A multi-millionaire couple who say they were bankrupted by a woman nicknamed ‘The Vamp in the Veil’ have lost a six-year battle to face criminal charges.
Amanda Clutterbuck, 64, and Ian Paton, 53, accused Sara Al-Amoudi of claiming to be the daughter of a Saudi billionaire and an Arab ‘princess’ and claimed she cheated them out of a wallet real estate of £14 million.
But the couple lost a battle in the High Court in 2014 when a judge found six luxury Knightsbridge flats had been handed over to Ms Al-Amoudi by Mr Paton to repay loans from their ‘underground relationship’.
They have never accepted the judge’s ruling and have been campaigning for six years for the Met Police to press charges against Ms Al-Amoudi.
A police investigation has been closed and the couple have now lost a bid from the High Court to compel the force to reopen the investigation.
Ms Al-Amoudi’s identity remains shrouded in mystery, nearly a decade after the initial High Court battle where she earned the nickname ‘Vamp in the Veil’.
She would arrive at court in a Rolls Royce Phantom with HRH license plates and enter the building flanked by guards and wearing a selection of veils paired with five-inch platform heels.
Ms Clutterbuck and Mr Paton accused her of being a cocaine-using Ethiopian prostitute, suggesting she posed as a billionaire and calling her testimony in court a “farrago of lies”.
However, Madam Justice Asplin found that Ms Al-Amoudi was “a woman of some wealth”, with at least £2million in an offshore bank account, and she accepted that although Ms Al-Amoudi did not call herself a “princess”, she hinted that she had been married to “a member of the Saudi royal family”.
The judge dismissed the claim that she was a prostitute and accepted evidence from a member of the House of Lords that Mr Paton had ‘used Ms Al Amoudi’s money’.
The latest court battle has heard how the couple were told the Met Police investigation was closed and exercised their ‘victim’s right to examination’ which failed.
Seeking a judicial review of the decision, Mr Paton’s brother George Paton told Judge Richard Hermer QC that Ms Clutterbuck and Mr Paton had been financially ruined and their relatives had also lost millions.
“They lost their homes, they went bankrupt.
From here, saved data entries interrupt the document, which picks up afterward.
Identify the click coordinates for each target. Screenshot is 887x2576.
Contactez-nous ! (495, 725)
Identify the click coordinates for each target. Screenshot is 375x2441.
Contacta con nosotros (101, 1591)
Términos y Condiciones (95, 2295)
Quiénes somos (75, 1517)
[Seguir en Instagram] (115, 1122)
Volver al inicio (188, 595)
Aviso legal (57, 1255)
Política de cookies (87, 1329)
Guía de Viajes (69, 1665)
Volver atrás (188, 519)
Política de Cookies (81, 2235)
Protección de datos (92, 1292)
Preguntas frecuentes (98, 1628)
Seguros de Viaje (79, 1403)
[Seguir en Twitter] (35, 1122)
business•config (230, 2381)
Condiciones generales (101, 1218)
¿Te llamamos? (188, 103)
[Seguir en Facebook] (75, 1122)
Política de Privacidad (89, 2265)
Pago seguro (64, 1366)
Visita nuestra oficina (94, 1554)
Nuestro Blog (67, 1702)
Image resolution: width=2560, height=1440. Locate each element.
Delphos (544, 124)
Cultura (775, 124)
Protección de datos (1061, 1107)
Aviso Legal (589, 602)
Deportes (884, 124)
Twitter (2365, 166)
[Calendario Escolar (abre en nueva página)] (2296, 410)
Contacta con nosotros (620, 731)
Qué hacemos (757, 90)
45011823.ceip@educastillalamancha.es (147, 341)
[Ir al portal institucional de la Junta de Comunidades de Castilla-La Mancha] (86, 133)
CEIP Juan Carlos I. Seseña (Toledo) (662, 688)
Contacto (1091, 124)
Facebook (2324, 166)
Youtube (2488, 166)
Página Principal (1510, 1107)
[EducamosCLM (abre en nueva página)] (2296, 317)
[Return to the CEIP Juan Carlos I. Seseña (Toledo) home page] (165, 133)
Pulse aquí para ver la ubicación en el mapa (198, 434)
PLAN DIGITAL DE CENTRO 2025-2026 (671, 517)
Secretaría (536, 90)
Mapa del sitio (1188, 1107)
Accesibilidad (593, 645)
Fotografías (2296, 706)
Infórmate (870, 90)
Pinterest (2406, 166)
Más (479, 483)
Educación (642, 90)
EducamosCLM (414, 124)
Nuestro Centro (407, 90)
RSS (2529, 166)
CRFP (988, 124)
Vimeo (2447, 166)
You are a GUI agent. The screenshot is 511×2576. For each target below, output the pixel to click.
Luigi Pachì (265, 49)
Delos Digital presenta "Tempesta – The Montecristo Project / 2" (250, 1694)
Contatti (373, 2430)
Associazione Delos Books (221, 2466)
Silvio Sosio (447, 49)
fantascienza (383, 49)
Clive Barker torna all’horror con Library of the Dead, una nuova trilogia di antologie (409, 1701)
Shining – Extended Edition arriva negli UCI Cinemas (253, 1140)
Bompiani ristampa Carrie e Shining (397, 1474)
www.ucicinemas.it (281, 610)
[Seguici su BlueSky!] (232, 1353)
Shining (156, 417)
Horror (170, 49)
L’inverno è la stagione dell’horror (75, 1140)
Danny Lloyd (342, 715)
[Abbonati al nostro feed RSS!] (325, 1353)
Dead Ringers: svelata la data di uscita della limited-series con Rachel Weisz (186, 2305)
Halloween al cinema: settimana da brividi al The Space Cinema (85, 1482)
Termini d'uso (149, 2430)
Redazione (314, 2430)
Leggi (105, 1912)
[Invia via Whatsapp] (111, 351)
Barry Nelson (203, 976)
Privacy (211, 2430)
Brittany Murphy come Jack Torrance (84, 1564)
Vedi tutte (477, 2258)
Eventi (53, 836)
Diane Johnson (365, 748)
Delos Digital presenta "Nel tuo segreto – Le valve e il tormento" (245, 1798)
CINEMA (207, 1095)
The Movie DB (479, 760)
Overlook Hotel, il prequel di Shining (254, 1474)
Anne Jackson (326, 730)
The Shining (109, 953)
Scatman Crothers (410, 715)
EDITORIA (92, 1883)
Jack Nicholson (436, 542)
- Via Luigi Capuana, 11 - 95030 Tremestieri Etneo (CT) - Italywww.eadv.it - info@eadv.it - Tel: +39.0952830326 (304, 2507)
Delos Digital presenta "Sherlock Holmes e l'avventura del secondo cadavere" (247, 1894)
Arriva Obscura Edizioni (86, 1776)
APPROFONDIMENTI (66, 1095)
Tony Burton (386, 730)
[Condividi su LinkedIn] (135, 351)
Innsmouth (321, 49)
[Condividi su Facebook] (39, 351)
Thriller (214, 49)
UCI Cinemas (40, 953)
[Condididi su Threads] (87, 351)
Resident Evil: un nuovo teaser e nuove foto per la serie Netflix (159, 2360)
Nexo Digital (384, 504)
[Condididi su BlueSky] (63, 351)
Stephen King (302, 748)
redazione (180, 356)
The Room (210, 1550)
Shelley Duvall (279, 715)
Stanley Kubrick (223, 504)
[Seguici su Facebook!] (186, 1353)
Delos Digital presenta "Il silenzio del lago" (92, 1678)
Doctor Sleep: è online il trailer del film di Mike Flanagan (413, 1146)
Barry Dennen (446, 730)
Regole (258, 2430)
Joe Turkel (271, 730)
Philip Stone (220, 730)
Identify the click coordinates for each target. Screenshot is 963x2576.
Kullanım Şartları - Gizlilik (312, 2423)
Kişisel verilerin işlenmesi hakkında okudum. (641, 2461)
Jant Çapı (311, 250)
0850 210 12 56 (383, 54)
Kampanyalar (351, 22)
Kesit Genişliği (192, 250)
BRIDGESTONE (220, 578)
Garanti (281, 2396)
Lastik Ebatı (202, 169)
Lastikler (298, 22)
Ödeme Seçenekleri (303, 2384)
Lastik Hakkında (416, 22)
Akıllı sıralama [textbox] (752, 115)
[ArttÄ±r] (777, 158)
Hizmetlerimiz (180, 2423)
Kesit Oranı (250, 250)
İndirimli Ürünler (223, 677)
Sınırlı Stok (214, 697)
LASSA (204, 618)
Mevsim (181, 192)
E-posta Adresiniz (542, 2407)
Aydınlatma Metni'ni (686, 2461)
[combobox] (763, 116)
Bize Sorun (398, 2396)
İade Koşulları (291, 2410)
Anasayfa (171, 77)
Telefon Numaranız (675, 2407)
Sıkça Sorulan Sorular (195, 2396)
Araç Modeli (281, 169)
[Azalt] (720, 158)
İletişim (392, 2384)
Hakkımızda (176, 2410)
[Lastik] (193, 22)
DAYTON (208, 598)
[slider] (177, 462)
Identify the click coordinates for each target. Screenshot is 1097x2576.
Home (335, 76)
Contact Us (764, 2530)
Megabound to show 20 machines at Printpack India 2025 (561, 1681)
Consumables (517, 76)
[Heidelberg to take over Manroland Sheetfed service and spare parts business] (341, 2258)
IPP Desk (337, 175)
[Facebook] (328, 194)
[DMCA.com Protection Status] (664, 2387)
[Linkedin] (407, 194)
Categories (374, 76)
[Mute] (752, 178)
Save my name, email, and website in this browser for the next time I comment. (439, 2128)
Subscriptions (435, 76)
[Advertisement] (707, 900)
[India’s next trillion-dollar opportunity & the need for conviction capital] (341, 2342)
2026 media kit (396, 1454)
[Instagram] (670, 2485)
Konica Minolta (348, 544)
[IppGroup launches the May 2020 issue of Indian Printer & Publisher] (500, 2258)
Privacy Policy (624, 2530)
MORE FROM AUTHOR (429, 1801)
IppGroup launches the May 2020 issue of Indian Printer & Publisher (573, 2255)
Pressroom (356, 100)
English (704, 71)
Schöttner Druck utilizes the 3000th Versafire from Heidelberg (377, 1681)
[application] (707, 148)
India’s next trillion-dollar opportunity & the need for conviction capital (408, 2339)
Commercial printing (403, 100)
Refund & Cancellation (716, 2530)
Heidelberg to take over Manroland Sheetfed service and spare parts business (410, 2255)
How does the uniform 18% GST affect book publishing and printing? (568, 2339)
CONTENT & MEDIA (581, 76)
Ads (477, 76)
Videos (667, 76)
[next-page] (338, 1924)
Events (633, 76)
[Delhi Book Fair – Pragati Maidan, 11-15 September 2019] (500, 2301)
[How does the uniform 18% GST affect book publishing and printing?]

Their extended families lost millions of pounds,” he said.
“The suspect (Ms Al-Amoudi) stole tens of millions of pounds worth of property and money. The loss of victims is extraordinary,” he said.
Mr Paton claimed there is evidence Ms Al-Amoudi used a fake Saudi birth certificate to establish her credentials with HSBC in 2008 and suggested they had ‘substantial and compelling DNA evidence’ on her true identity.
However, Met lawyers said detectives who analyzed the evidence pointed to numerous legal and evidentiary hurdles any prosecution would face before going to trial.
They pointed to the key fact that Ms Al-Amoudi had been exonerated in the couple’s fraud case brought to the High Court, where the standard of proof was far below that of a criminal court.
Detectives handling the case had also pointed out that they had received no proper cooperation from the Saudi government when trying to determine Ms Al-Amoudi’s true identity.
Police said there was insufficient evidence to prove Ms Amoudi was guilty of impersonation.
Delivering his decision, Judge Hermer said the couple’s case was “indisputable”.
“Events have clearly had a profound impact on them; by events, I mean not only the criminal behavior they claim to have suffered from, but also their obvious frustration at the lack of prosecution of this individual”.
But he said a court would be reluctant to interfere with a police decision that was made after detailed analysis.